#### Records provided

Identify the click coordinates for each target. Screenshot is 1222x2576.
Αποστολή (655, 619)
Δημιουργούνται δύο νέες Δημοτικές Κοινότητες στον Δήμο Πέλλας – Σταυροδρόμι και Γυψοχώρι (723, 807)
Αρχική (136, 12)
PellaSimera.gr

########

Problem description: Output each line of the material exactly, keeping every word as it appears.

Written solution:
Identify the click coordinates for each target. Screenshot is 1222x2576.
Αποστολή (655, 619)
Δημιουργούνται δύο νέες Δημοτικές Κοινότητες στον Δήμο Πέλλας – Σταυροδρόμι και Γυψοχώρι (723, 807)
Αρχική (136, 12)
PellaSimera.gr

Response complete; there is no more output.